• Task data:
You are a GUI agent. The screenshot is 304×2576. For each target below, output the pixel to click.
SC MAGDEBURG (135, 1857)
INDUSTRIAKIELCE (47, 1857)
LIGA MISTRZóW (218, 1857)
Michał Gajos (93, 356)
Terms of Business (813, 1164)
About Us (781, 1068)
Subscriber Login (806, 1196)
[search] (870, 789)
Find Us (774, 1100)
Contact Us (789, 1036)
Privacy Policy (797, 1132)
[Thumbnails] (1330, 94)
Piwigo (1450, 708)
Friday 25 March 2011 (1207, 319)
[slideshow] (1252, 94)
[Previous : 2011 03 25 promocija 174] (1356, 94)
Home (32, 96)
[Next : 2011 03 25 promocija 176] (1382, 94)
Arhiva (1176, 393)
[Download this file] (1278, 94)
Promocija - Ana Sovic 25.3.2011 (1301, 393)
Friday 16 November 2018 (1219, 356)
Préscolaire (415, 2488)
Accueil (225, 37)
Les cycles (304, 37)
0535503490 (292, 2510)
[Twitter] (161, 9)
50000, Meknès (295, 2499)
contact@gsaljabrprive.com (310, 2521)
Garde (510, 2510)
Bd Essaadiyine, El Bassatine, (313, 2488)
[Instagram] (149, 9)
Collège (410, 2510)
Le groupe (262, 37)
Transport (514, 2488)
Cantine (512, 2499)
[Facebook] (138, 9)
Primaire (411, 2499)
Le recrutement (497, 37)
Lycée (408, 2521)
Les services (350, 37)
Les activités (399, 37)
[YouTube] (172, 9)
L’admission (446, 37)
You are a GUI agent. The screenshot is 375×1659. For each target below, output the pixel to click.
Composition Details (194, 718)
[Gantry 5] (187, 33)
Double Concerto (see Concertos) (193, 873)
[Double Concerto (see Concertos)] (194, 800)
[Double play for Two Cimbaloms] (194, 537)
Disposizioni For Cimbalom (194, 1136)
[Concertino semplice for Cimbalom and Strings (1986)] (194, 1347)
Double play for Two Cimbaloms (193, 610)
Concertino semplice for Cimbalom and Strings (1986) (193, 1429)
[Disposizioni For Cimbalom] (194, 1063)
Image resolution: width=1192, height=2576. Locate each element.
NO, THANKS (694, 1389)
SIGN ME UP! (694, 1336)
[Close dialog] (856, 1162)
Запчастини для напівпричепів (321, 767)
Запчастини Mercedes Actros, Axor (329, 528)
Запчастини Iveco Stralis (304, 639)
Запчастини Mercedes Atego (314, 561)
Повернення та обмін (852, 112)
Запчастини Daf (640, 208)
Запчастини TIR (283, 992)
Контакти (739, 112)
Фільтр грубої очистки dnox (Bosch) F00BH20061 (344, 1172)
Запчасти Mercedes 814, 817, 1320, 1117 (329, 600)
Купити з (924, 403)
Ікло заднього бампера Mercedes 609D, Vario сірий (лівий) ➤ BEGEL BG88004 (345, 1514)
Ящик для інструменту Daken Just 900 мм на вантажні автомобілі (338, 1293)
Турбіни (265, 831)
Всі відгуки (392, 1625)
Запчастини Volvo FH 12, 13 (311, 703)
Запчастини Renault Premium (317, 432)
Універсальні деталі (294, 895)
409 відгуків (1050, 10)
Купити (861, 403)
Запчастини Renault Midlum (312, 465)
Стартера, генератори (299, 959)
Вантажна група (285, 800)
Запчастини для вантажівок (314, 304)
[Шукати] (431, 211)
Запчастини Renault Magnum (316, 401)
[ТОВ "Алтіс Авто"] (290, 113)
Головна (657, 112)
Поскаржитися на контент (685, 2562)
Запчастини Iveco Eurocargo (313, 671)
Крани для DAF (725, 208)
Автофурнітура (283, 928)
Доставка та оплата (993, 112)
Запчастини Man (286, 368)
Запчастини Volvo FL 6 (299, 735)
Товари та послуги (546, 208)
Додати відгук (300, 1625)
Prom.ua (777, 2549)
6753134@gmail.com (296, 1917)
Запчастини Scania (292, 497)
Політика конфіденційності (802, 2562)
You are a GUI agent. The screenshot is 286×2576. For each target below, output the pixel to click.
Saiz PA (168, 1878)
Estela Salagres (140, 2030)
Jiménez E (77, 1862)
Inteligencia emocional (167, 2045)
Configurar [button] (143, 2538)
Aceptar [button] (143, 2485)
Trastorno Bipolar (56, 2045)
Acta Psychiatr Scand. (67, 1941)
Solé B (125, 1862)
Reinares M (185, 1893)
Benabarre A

• Your instructions: Transcribe each line of the material without any alteration.

• Exercise output:
You are a GUI agent. The screenshot is 304×2576. For each target below, output the pixel to click.
SC MAGDEBURG (135, 1857)
INDUSTRIAKIELCE (47, 1857)
LIGA MISTRZóW (218, 1857)
Michał Gajos (93, 356)
Terms of Business (813, 1164)
About Us (781, 1068)
Subscriber Login (806, 1196)
[search] (870, 789)
Find Us (774, 1100)
Contact Us (789, 1036)
Privacy Policy (797, 1132)
[Thumbnails] (1330, 94)
Piwigo (1450, 708)
Friday 25 March 2011 (1207, 319)
[slideshow] (1252, 94)
[Previous : 2011 03 25 promocija 174] (1356, 94)
Home (32, 96)
[Next : 2011 03 25 promocija 176] (1382, 94)
Arhiva (1176, 393)
[Download this file] (1278, 94)
Promocija - Ana Sovic 25.3.2011 (1301, 393)
Friday 16 November 2018 (1219, 356)
Préscolaire (415, 2488)
Accueil (225, 37)
Les cycles (304, 37)
0535503490 (292, 2510)
[Twitter] (161, 9)
50000, Meknès (295, 2499)
contact@gsaljabrprive.com (310, 2521)
Garde (510, 2510)
Bd Essaadiyine, El Bassatine, (313, 2488)
[Instagram] (149, 9)
Collège (410, 2510)
Le groupe (262, 37)
Transport (514, 2488)
Cantine (512, 2499)
[Facebook] (138, 9)
Primaire (411, 2499)
Le recrutement (497, 37)
Lycée (408, 2521)
Les services (350, 37)
Les activités (399, 37)
[YouTube] (172, 9)
L’admission (446, 37)
You are a GUI agent. The screenshot is 375×1659. For each target below, output the pixel to click.
Composition Details (194, 718)
[Gantry 5] (187, 33)
Double Concerto (see Concertos) (193, 873)
[Double Concerto (see Concertos)] (194, 800)
[Double play for Two Cimbaloms] (194, 537)
Disposizioni For Cimbalom (194, 1136)
[Concertino semplice for Cimbalom and Strings (1986)] (194, 1347)
Double play for Two Cimbaloms (193, 610)
Concertino semplice for Cimbalom and Strings (1986) (193, 1429)
[Disposizioni For Cimbalom] (194, 1063)
Image resolution: width=1192, height=2576. Locate each element.
NO, THANKS (694, 1389)
SIGN ME UP! (694, 1336)
[Close dialog] (856, 1162)
Запчастини для напівпричепів (321, 767)
Запчастини Mercedes Actros, Axor (329, 528)
Запчастини Iveco Stralis (304, 639)
Запчастини Mercedes Atego (314, 561)
Повернення та обмін (852, 112)
Запчастини Daf (640, 208)
Запчастини TIR (283, 992)
Контакти (739, 112)
Фільтр грубої очистки dnox (Bosch) F00BH20061 (344, 1172)
Запчасти Mercedes 814, 817, 1320, 1117 (329, 600)
Купити з (924, 403)
Ікло заднього бампера Mercedes 609D, Vario сірий (лівий) ➤ BEGEL BG88004 (345, 1514)
Ящик для інструменту Daken Just 900 мм на вантажні автомобілі (338, 1293)
Турбіни (265, 831)
Всі відгуки (392, 1625)
Запчастини Volvo FH 12, 13 (311, 703)
Запчастини Renault Premium (317, 432)
Універсальні деталі (294, 895)
409 відгуків (1050, 10)
Купити (861, 403)
Запчастини Renault Midlum (312, 465)
Стартера, генератори (299, 959)
Вантажна група (285, 800)
Запчастини для вантажівок (314, 304)
[Шукати] (431, 211)
Запчастини Renault Magnum (316, 401)
[ТОВ "Алтіс Авто"] (290, 113)
Головна (657, 112)
Поскаржитися на контент (685, 2562)
Запчастини Iveco Eurocargo (313, 671)
Крани для DAF (725, 208)
Автофурнітура (283, 928)
Доставка та оплата (993, 112)
Запчастини Man (286, 368)
Запчастини Volvo FL 6 (299, 735)
Товари та послуги (546, 208)
Додати відгук (300, 1625)
Prom.ua (777, 2549)
6753134@gmail.com (296, 1917)
Запчастини Scania (292, 497)
Політика конфіденційності (802, 2562)
You are a GUI agent. The screenshot is 286×2576. For each target below, output the pixel to click.
Saiz PA (168, 1878)
Estela Salagres (140, 2030)
Jiménez E (77, 1862)
Inteligencia emocional (167, 2045)
Configurar [button] (143, 2538)
Aceptar [button] (143, 2485)
Trastorno Bipolar (56, 2045)
Acta Psychiatr Scand. (67, 1941)
Solé B (125, 1862)
Reinares M (185, 1893)
Benabarre A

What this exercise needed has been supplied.